_目标_
找出下列条目中所有包含词语“pixels”的行，并将这些行逐一照抄下来。

_数据_
--*--
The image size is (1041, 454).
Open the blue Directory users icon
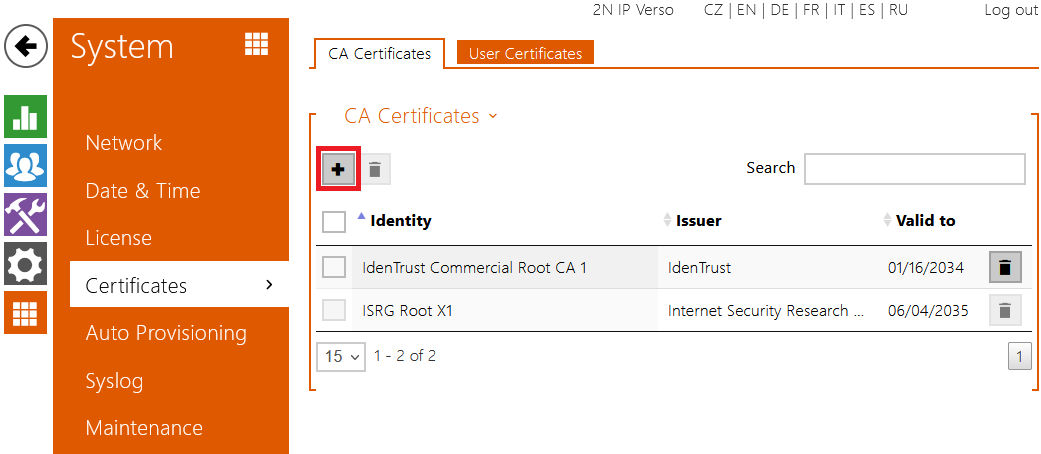click(25, 166)
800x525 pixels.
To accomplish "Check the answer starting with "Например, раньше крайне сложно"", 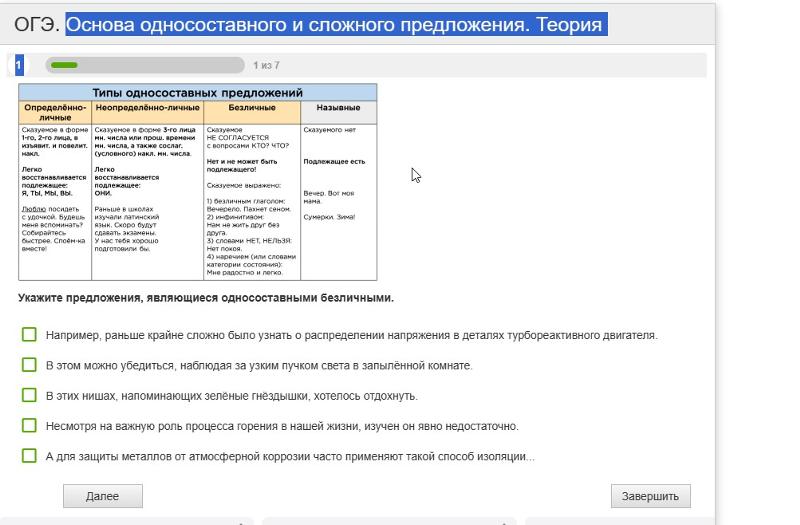I will click(29, 335).

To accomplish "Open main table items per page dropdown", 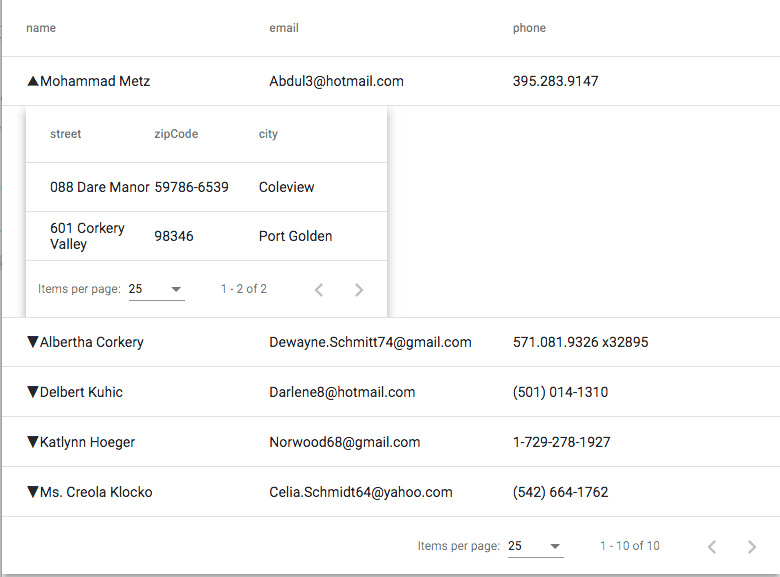I will click(x=535, y=547).
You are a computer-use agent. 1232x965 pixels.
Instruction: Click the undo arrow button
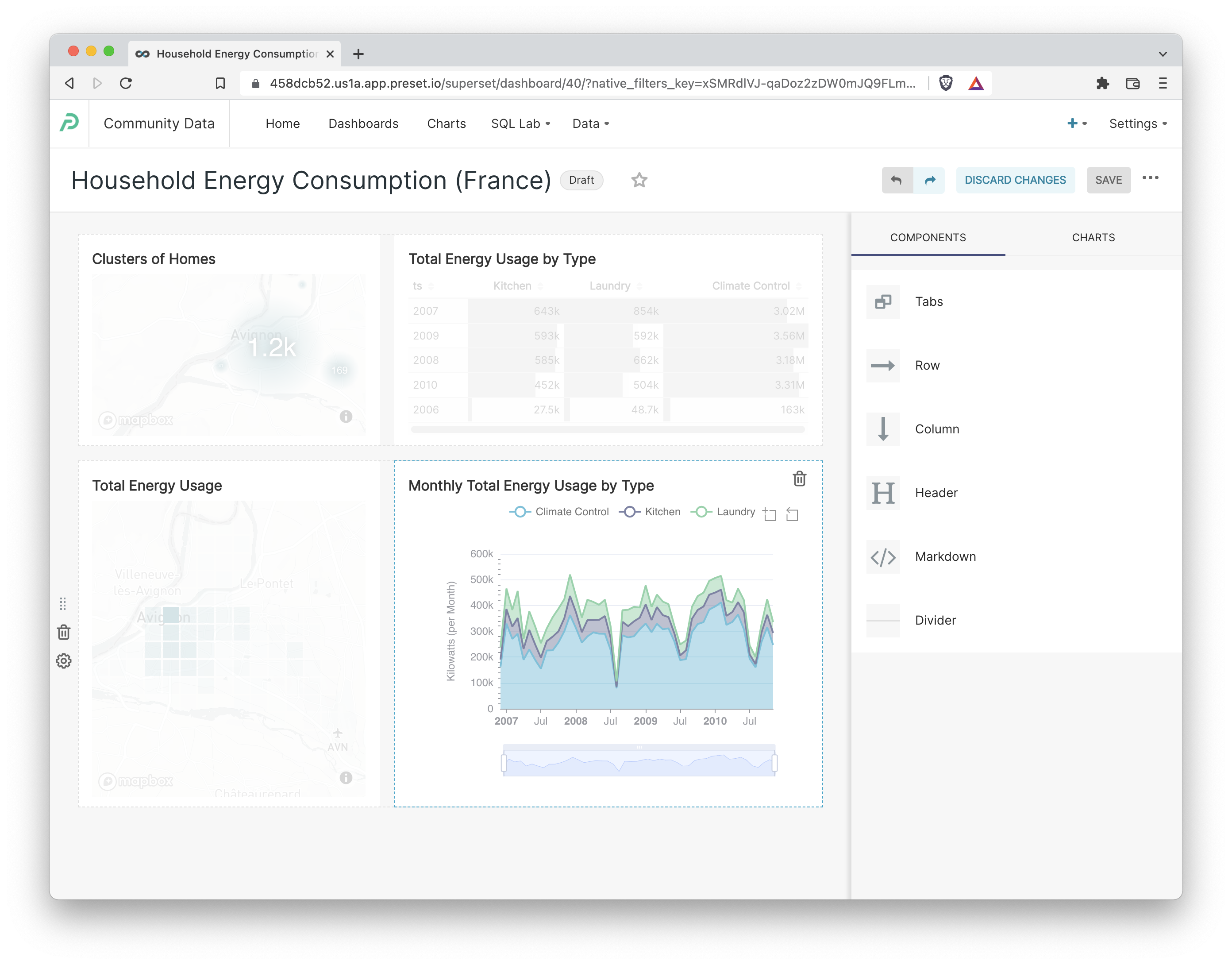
--*--
_答案_
800x525 pixels.
You are a computer-use agent. 1232x965 pixels.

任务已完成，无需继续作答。